Better Gut Microbiome Census through Computing
更准确的肠道微生物“人口普查”

Sophisticated computational techniques make it possible to analyze gene samples from all the bacteria in the gut at once to take a census of the species present.
得益于巧妙的计算技术，研究人员能够对肠道微生物样本进行“第一手”的基因分析，以考察微生物的种群状况。

撰文/播音 辛西娅·格雷伯
翻译 Meatle
审校 乔虹

In recent years scientists have shown that the microbes that live in our guts play crucial roles in our lives. They’re involved in digestion, obesity, even mood. And a few can cause serious illness. So it would be a good idea to know the identities of the bacteria inside us. And yet, that info has been incomplete.
近年来，科学家向我们展现了肠道微生物在我们的生活中起到的重要作用。它们影响着我们的消化、肥胖、甚至是情绪。而且他们之中只有少数会引起严重的疾病。因此，识别出我们肚子里的微生物种类相当有意义。不过至今为止，这些信息仍然未完备。

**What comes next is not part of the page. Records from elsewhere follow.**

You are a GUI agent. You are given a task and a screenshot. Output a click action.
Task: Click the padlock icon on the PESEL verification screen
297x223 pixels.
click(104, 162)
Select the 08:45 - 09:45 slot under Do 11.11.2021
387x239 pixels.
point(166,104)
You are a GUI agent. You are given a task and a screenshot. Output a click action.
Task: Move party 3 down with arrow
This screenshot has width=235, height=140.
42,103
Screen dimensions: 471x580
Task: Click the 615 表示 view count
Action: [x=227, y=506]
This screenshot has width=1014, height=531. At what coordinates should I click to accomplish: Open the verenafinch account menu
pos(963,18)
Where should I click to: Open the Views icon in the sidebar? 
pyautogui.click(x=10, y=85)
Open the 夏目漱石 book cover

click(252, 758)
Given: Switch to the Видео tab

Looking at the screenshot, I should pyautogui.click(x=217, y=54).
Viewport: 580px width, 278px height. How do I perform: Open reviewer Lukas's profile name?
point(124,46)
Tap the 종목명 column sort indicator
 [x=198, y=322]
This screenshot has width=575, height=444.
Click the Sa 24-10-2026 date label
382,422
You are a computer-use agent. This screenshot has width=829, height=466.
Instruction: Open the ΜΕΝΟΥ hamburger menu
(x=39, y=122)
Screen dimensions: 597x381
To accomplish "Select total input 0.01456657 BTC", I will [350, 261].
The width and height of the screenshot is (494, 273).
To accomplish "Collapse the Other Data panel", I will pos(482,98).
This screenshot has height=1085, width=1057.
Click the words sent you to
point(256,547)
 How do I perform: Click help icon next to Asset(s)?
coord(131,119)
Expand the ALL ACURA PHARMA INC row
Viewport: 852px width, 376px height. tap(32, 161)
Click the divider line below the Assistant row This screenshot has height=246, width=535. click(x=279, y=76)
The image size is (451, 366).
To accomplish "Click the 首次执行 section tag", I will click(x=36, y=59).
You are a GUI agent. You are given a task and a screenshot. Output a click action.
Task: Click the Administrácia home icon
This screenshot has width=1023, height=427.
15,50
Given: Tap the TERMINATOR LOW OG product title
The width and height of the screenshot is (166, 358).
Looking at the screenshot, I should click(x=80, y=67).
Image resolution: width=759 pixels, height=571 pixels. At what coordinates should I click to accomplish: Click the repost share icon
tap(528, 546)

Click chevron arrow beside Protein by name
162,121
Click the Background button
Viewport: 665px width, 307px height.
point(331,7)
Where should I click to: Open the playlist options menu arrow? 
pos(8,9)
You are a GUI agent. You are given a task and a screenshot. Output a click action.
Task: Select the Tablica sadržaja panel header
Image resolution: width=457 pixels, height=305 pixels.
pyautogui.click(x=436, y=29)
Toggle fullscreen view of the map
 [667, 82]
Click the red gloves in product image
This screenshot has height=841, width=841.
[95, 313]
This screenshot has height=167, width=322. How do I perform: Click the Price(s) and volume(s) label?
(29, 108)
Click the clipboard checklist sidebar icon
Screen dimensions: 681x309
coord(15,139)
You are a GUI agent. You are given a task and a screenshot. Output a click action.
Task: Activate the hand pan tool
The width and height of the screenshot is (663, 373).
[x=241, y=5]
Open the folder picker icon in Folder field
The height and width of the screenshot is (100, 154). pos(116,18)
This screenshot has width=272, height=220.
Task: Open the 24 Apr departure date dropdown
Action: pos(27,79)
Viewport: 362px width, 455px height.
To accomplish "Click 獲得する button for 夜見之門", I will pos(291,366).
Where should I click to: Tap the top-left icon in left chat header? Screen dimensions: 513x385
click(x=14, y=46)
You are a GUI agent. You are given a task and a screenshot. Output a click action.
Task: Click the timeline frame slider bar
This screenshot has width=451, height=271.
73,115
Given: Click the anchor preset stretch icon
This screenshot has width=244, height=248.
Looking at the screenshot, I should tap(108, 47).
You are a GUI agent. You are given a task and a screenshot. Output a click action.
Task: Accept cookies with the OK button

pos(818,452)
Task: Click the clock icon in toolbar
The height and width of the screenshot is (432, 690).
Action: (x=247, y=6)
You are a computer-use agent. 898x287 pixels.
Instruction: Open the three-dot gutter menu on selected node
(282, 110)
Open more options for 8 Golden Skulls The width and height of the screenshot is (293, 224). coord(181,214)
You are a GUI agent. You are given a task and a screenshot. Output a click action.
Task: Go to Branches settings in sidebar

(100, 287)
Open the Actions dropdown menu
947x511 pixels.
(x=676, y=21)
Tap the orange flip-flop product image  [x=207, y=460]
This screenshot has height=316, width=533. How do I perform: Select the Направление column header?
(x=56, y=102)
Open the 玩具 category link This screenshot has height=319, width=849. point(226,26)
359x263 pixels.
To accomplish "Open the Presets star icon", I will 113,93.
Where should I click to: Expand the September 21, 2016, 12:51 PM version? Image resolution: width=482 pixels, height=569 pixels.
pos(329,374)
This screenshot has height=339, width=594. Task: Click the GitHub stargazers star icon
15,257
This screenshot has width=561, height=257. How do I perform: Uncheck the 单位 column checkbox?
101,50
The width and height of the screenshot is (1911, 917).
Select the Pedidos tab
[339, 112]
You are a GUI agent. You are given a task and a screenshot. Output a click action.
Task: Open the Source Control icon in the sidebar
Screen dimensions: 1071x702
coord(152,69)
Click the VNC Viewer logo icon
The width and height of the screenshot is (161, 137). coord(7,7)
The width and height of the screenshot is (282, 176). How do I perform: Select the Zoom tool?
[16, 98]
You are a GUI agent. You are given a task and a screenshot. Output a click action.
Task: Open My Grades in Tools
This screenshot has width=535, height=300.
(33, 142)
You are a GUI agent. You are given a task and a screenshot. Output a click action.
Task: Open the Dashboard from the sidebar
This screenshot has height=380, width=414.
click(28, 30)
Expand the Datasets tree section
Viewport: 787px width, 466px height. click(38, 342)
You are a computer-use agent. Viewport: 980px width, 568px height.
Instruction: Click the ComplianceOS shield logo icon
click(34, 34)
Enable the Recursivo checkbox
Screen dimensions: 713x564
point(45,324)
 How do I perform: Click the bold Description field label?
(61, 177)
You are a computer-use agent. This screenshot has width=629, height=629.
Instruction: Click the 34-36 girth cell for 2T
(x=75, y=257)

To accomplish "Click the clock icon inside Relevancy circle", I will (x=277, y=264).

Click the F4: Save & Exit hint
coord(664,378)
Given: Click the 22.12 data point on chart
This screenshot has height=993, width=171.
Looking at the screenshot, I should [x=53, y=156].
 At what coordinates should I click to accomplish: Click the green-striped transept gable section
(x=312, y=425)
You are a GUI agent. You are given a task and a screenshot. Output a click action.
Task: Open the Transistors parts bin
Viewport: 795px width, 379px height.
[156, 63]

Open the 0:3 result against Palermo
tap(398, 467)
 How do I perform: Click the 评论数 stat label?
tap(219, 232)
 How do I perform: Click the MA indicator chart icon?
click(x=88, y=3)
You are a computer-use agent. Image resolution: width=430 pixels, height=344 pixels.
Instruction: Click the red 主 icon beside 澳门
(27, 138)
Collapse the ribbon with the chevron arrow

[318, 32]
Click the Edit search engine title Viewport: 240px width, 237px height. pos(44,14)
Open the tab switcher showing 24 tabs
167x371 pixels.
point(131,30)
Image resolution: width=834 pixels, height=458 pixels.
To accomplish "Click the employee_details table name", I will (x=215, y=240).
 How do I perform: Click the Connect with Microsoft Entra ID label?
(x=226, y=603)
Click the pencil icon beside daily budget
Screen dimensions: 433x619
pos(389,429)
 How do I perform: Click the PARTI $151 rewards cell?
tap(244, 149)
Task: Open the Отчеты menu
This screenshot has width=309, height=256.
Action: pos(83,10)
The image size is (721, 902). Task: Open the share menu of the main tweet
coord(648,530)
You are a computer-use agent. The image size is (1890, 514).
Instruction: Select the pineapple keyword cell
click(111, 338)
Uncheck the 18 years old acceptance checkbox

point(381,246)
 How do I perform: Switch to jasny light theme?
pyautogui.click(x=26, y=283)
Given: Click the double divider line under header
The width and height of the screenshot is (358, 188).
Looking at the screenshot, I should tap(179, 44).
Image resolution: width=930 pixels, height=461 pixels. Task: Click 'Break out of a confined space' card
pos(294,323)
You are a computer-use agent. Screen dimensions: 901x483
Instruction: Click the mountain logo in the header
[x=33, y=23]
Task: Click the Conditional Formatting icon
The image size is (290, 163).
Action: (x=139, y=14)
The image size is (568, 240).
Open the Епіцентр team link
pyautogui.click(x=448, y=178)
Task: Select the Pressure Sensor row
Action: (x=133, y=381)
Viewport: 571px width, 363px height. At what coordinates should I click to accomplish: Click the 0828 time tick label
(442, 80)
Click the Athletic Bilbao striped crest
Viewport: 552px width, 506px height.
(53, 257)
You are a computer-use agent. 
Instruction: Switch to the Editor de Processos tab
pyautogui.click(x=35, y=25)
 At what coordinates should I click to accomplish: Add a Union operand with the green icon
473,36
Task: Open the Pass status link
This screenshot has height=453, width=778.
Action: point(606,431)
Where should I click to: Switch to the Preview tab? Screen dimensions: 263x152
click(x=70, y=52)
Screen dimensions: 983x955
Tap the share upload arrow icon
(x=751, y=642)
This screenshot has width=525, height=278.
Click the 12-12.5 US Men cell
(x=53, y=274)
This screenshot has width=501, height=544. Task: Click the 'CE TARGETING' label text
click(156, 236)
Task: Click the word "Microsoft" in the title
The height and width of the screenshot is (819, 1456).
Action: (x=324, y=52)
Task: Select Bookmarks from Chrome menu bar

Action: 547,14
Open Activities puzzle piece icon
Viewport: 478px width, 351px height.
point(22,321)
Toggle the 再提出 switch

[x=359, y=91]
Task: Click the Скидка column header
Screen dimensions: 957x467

But now researchers have developed a technique to get a better census of the gut microbiome. And using the new system, the researchers have found that our microorganisms are even more diverse than we knew. The report is in the journal Nature Biotechnology. [Volodymyr Kuleshov et al,Synthetic long-read sequencing reveals intraspecies diversity in the human microbiome]
但现在研究人员已经开发出一种对肠道微生物进行更准确“人口普查”的计算技术。而使用这种新系统，研究人员发现肠道中的微生物比我们所知的更为多样。这项发现发表在《自然－生物技术》（Nature Biotechnology）期刊上。 [Volodymyr Kuleshov et al,Synthetic long-read sequencing reveals intraspecies diversity in the human microbiome]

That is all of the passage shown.